DATA TO USE below:

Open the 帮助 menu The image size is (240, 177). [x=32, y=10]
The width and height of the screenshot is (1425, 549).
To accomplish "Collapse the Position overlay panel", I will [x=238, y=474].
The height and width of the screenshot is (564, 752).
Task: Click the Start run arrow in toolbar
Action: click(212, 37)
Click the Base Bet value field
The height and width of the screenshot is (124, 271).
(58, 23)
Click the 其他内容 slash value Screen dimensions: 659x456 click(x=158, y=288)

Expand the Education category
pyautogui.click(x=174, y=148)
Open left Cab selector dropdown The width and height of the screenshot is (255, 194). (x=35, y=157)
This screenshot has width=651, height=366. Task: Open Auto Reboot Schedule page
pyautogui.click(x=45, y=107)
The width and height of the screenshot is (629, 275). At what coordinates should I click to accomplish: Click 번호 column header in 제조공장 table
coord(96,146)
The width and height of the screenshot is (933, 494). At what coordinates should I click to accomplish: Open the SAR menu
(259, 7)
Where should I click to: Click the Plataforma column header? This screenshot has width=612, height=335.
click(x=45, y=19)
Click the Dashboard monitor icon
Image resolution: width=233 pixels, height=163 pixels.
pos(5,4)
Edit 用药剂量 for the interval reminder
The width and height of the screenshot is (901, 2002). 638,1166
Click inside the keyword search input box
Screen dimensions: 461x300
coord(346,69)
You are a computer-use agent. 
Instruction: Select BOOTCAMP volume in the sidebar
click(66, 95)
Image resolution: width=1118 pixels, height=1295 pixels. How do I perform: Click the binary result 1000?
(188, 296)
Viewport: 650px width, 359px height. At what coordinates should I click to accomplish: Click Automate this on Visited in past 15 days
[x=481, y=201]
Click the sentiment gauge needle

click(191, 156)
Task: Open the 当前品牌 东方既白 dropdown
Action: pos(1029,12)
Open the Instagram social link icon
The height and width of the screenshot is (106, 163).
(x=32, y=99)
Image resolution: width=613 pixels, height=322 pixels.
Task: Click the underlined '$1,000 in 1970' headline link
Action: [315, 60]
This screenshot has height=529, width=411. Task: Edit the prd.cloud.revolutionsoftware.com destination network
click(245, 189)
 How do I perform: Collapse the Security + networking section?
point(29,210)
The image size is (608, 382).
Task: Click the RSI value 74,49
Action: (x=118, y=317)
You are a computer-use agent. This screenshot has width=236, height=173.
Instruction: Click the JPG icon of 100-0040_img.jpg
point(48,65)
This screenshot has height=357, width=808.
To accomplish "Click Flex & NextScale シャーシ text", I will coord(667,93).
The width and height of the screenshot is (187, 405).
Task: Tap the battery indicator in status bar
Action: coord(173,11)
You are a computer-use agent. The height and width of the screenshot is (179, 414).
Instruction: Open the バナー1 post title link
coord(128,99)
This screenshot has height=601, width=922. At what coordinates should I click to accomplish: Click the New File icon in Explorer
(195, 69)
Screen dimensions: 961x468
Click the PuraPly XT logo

End of DATA TO USE.

Would you be able to transcribe every line of the data exactly?

- RESPONSE FOR THIS EXERCISE -
Open the 帮助 menu The image size is (240, 177). [x=32, y=10]
The width and height of the screenshot is (1425, 549).
To accomplish "Collapse the Position overlay panel", I will [x=238, y=474].
The height and width of the screenshot is (564, 752).
Task: Click the Start run arrow in toolbar
Action: click(212, 37)
Click the Base Bet value field
The height and width of the screenshot is (124, 271).
(58, 23)
Click the 其他内容 slash value Screen dimensions: 659x456 click(x=158, y=288)

Expand the Education category
pyautogui.click(x=174, y=148)
Open left Cab selector dropdown The width and height of the screenshot is (255, 194). (x=35, y=157)
This screenshot has width=651, height=366. Task: Open Auto Reboot Schedule page
pyautogui.click(x=45, y=107)
The width and height of the screenshot is (629, 275). At what coordinates should I click to accomplish: Click 번호 column header in 제조공장 table
coord(96,146)
The width and height of the screenshot is (933, 494). At what coordinates should I click to accomplish: Open the SAR menu
(259, 7)
Where should I click to: Click the Plataforma column header? This screenshot has width=612, height=335.
click(x=45, y=19)
Click the Dashboard monitor icon
Image resolution: width=233 pixels, height=163 pixels.
pos(5,4)
Edit 用药剂量 for the interval reminder
The width and height of the screenshot is (901, 2002). 638,1166
Click inside the keyword search input box
Screen dimensions: 461x300
coord(346,69)
You are a computer-use agent. 
Instruction: Select BOOTCAMP volume in the sidebar
click(66, 95)
Image resolution: width=1118 pixels, height=1295 pixels. How do I perform: Click the binary result 1000?
(188, 296)
Viewport: 650px width, 359px height. At what coordinates should I click to accomplish: Click Automate this on Visited in past 15 days
[x=481, y=201]
Click the sentiment gauge needle

click(191, 156)
Task: Open the 当前品牌 东方既白 dropdown
Action: pos(1029,12)
Open the Instagram social link icon
The height and width of the screenshot is (106, 163).
(x=32, y=99)
Image resolution: width=613 pixels, height=322 pixels.
Task: Click the underlined '$1,000 in 1970' headline link
Action: [315, 60]
This screenshot has height=529, width=411. Task: Edit the prd.cloud.revolutionsoftware.com destination network
click(245, 189)
 How do I perform: Collapse the Security + networking section?
point(29,210)
The image size is (608, 382).
Task: Click the RSI value 74,49
Action: (x=118, y=317)
You are a computer-use agent. This screenshot has width=236, height=173.
Instruction: Click the JPG icon of 100-0040_img.jpg
point(48,65)
This screenshot has height=357, width=808.
To accomplish "Click Flex & NextScale シャーシ text", I will coord(667,93).
The width and height of the screenshot is (187, 405).
Task: Tap the battery indicator in status bar
Action: coord(173,11)
You are a computer-use agent. The height and width of the screenshot is (179, 414).
Instruction: Open the バナー1 post title link
coord(128,99)
This screenshot has height=601, width=922. At what coordinates should I click to accomplish: Click the New File icon in Explorer
(195, 69)
Screen dimensions: 961x468
Click the PuraPly XT logo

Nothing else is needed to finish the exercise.